Photograph by Katherine Xue

Marking Mark I

The 70-year-old Mark 1, the first programmable computer in the United States, was briefly turned on during an April ceremony for the reinstallation of the exhibit centered on the machine, conceived by Howard Aiken, Ph.D. ’39, S.D. ’65, during his graduate studies in phys­ics. “One of the things that I love about this machine is that it embodies, in a very direct, literal way, terms that we’re used to—like the ‘bug’, the ‘loop,’ and the ‘library,’ ” said Pellegrino University Professor Peter Galison. A real moth once laid low successor Mark II—the first actual bug found.

Nota Bene

Underwriting arts. University benefactor Paul Buttenwieser ’60, M.D. ’64—a former Overseer and 2010 Harvard Medalist—and his wife, Catherine, both supporters of the arts, have endowed the position of director of creative writing (within the department of English). The incumbent, Bret Johnston, becomes the first holder of the named directorship, which oversees coursework in fiction, poetry, nonfiction, screenwriting, and playwriting.

Organizing outpost. Staff members at Dumbarton Oaks—Harvard’s center for Byzantine, Pre-Columbian, and garden and landscape studies, in Washington, D.C.—have voted to join the Harvard Union of Clerical and Technical Workers, effective this past April 1. This marks the first time since the HUCTW was formed in 1988 that a group of nonunion Harvard employees has voted to affiliate. Separately, an arbitrator ruled that 33 grants managers in various science departments and the Graduate School of Education are overtime-eligible employees and included in the HUCTW.

Innovative educator. Balkanski professor of physics and applied physics Eric Mazur has been awarded the initial Minerva Prize for Advancements in Higher Education. The $500,000 prize, affiliated with Minerva Academy, which seeks through the Minerva Project to build a technologically based, global alternative to campus education for elite students, recognized Mazur’s pioneering peer instruction in flipped classrooms. His work was the subject of Harvard Magazine’s “Twilight of the Lecture,” March-April 2012

Energy and environment. The concentration in environmental science and public policy has created a secondary field (for interested undergraduates concentrating in other disciplines) in energy and the environment, effective this coming fall. It requires one foundational course, plus three advanced courses in either humanities/social sciences, or natural sciences/engineering.
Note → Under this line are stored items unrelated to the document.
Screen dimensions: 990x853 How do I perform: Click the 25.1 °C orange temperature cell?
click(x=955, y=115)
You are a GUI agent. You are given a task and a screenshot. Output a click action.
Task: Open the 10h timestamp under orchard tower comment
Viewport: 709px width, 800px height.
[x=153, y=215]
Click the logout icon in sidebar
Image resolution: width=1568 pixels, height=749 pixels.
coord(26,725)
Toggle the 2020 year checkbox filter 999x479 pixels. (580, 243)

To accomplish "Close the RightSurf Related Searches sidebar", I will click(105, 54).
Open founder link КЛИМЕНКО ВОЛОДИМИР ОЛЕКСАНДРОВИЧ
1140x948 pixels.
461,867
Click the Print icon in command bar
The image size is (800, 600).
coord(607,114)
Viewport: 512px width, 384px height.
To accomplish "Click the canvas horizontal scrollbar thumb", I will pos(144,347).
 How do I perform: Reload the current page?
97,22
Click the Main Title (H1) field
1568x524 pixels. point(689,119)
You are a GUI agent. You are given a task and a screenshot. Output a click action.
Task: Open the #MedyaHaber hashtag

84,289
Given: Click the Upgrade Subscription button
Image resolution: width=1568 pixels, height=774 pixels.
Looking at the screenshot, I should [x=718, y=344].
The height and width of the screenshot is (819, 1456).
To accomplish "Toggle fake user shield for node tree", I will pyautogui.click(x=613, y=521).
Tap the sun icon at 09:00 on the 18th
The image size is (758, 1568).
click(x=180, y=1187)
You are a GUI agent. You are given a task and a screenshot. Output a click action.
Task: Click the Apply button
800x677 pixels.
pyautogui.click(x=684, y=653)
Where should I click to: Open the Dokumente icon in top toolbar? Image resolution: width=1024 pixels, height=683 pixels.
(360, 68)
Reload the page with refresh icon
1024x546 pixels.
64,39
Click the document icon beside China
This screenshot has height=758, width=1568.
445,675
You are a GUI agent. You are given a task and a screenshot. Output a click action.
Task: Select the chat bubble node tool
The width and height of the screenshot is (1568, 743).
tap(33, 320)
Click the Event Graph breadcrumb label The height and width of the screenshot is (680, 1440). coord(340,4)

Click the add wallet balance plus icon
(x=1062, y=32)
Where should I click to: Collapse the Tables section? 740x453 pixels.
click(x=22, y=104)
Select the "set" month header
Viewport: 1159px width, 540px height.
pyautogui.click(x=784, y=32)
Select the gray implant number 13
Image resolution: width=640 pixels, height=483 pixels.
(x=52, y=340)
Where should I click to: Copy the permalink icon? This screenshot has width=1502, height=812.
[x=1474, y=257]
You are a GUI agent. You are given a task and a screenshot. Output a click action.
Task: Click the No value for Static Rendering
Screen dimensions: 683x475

Q queries. A note from dean of undergraduate education Jay M. Harris to students concerning their fall class selections disclosed the news that the course-evaluation Q Guide will no longer display the “difficulty” score—one of the changes meant to make the guide “more accurate, sophisticated, and helpful.”

Crimson cabinet. With Sylvia Mathews Burwell ’87 nominated as secretary of health and human services—joining Arne Duncan ’86 at education and Shaun Donovan ’87, M.Arch.-M.P.A. ’95 (moving from housing and urban development to the office of management and budget)—President Barack Obama, J.D. ’91, nearly had a Harvard College class trifecta in his cabinet.

Miscellany. The Boston Globe disclosed in April that Crimson football coach Tim Murphy underwent emergency triple coronary bypass surgery this past February.…The American Repertory Theater’s productions of The Glass Menagerie (seven) and All the Way (two) were nominated for nine Tony Awards; winners were to be announced June 8, after this issue went to press.…As construction proceeded to accommodate Dunster House residents in swing space (at the repurposed Inn at Harvard and elsewhere), during the first whole-House renovation beginning this June, the Harvard-owned house at 8 Prescott Street was converted into the temporary new home for House masters displaced by the successive construction projects. The Expository Writing offices formerly located there have moved to Bow Street.…The Harvard Club of Boston is nearing the sale of the annex adjacent to its main clubhouse facility on Commonwealth Avenue; the space will be converted to condominiums.